One of my lifelong dreams has been to play the piano. My vision of the future has a piano in our home and includes my own ability (and, hopefully, my children as well) to sit down at that piano and play a song.

That kind of goal isn’t reached without acquiring skills. The beautiful part of GTD is that it streamlines your time and information management to the point that you have room in your life for such skill acquisition and the ability to manage it through to the point where you’ve acquired the skills that you want – or that you need – to build the future that you dream of.

The first step, of course, is identifying those skills, which is exactly where Making It All Work and thinking about long-term goal setting comes into play.

Key Reading on Skills
What comes next after you’ve identified skills that you need to acquire? Further reading on that specific skill. Lessons. Education.

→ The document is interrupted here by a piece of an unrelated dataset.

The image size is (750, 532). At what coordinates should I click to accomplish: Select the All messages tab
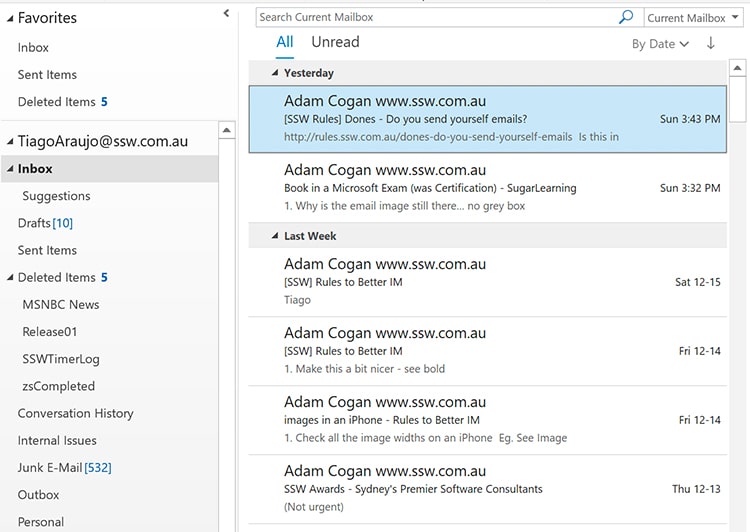tap(285, 42)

Online communities are invaluable in this process. Seek out an online community that’s strong in a particular area and simply ask what these experts did to acquire their skill – and what they would suggest to an unskilled newcomer. People are almost always thrilled to help someone who admits that they’re a novice and treats them like an expert.

Another good one-stop reading on skill acquisition is Scott Young’s article on learning a skill in three months. While the timeframe of many skill acquisition goals will be longer than that, the principles still hold for virtually anything you’ll teach yourself.

Getting philosophical
The final element of thought that GTD inspired within me is to simply address the big question of why I’m on this earth to begin with. What is my purpose in life?

When you start following that path, you quickly get into spirituality and philosophy, areas that address that subject deeply and seriously. This is really a very open-ended path, but I would suggest, more than anything else, reading opposing viewpoints and sticking to things that are fairly classic in that they’ve survived some degree of a test of time. In other words, avoid brand new commentaries and philosophies, at least at first, because you don’t have enough background to really judge them. Stick with the classics, in other words.

Philosophy and theology do not have to be dry, either. I find that focusing on how the things I read really apply to me and to the world I see around me really brings these elements to life. I also find great value in reading things that contradict what I think or, alternately, two books that present very different viewpoints.

Where does all of this lead? For me, it just leads to a deeper understanding of why I’m here and where I’m going with my life.

Key Reading on Philosophy
The first book I would start with would be Bertrand Russell’s History of Western Philosophy. Read it with an eye of looking at your own life and experiences in the world. Keep track of the specific things that intrigue you, excite you, and make you think away from the book. Follow those areas.

I wound up following a theological path that, at one time, had me considering seminary or some form of religious study. I’m not sure that’s exactly the place I’m at right now. However, I will say that this line of thinking has convinced me that one of the core values of my life is helping others, and I think that’s a big part of where my motivation for The Simple Dollar comes from. Yes, reading philosophy led me here.

Where will it lead you?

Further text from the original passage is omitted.